┌─ Records for this task

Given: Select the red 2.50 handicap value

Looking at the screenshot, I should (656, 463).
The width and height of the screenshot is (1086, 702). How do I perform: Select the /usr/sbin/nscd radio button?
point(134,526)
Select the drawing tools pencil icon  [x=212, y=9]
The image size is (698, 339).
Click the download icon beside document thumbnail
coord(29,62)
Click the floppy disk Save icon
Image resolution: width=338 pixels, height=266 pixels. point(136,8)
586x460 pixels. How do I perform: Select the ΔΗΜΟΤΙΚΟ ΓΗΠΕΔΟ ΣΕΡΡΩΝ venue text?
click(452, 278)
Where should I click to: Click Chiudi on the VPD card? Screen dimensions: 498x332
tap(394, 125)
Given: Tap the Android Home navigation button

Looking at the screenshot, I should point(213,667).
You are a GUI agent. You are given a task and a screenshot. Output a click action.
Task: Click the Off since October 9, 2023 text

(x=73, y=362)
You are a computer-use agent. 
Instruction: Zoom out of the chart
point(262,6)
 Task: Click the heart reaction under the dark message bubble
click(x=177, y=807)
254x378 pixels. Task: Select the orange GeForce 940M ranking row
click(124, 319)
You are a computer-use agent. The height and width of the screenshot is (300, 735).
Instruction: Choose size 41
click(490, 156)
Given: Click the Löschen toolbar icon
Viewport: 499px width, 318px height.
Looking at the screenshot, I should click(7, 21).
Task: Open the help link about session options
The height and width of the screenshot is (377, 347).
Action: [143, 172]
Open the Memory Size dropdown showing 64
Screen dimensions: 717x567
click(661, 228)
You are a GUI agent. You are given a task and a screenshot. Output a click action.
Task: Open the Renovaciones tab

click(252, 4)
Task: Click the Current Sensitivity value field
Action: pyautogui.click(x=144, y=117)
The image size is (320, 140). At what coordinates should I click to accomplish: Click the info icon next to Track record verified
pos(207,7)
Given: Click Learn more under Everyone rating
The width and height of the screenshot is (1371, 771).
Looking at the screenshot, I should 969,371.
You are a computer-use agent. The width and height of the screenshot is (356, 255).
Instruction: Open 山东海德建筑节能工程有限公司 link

└─

**What needs to be done:**
Please transcribe the material above in full, keeping every character intact.

**Solution to the problem:**
Given: Select the red 2.50 handicap value

Looking at the screenshot, I should (656, 463).
The width and height of the screenshot is (1086, 702). How do I perform: Select the /usr/sbin/nscd radio button?
point(134,526)
Select the drawing tools pencil icon  [x=212, y=9]
The image size is (698, 339).
Click the download icon beside document thumbnail
coord(29,62)
Click the floppy disk Save icon
Image resolution: width=338 pixels, height=266 pixels. point(136,8)
586x460 pixels. How do I perform: Select the ΔΗΜΟΤΙΚΟ ΓΗΠΕΔΟ ΣΕΡΡΩΝ venue text?
click(452, 278)
Where should I click to: Click Chiudi on the VPD card? Screen dimensions: 498x332
tap(394, 125)
Given: Tap the Android Home navigation button

Looking at the screenshot, I should point(213,667).
You are a GUI agent. You are given a task and a screenshot. Output a click action.
Task: Click the Off since October 9, 2023 text

(x=73, y=362)
You are a computer-use agent. 
Instruction: Zoom out of the chart
point(262,6)
 Task: Click the heart reaction under the dark message bubble
click(x=177, y=807)
254x378 pixels. Task: Select the orange GeForce 940M ranking row
click(124, 319)
You are a computer-use agent. The height and width of the screenshot is (300, 735).
Instruction: Choose size 41
click(490, 156)
Given: Click the Löschen toolbar icon
Viewport: 499px width, 318px height.
Looking at the screenshot, I should click(7, 21).
Task: Open the help link about session options
The height and width of the screenshot is (377, 347).
Action: [143, 172]
Open the Memory Size dropdown showing 64
Screen dimensions: 717x567
click(661, 228)
You are a GUI agent. You are given a task and a screenshot. Output a click action.
Task: Open the Renovaciones tab

click(252, 4)
Task: Click the Current Sensitivity value field
Action: pyautogui.click(x=144, y=117)
The image size is (320, 140). At what coordinates should I click to accomplish: Click the info icon next to Track record verified
pos(207,7)
Given: Click Learn more under Everyone rating
The width and height of the screenshot is (1371, 771).
Looking at the screenshot, I should 969,371.
You are a computer-use agent. The width and height of the screenshot is (356, 255).
Instruction: Open 山东海德建筑节能工程有限公司 link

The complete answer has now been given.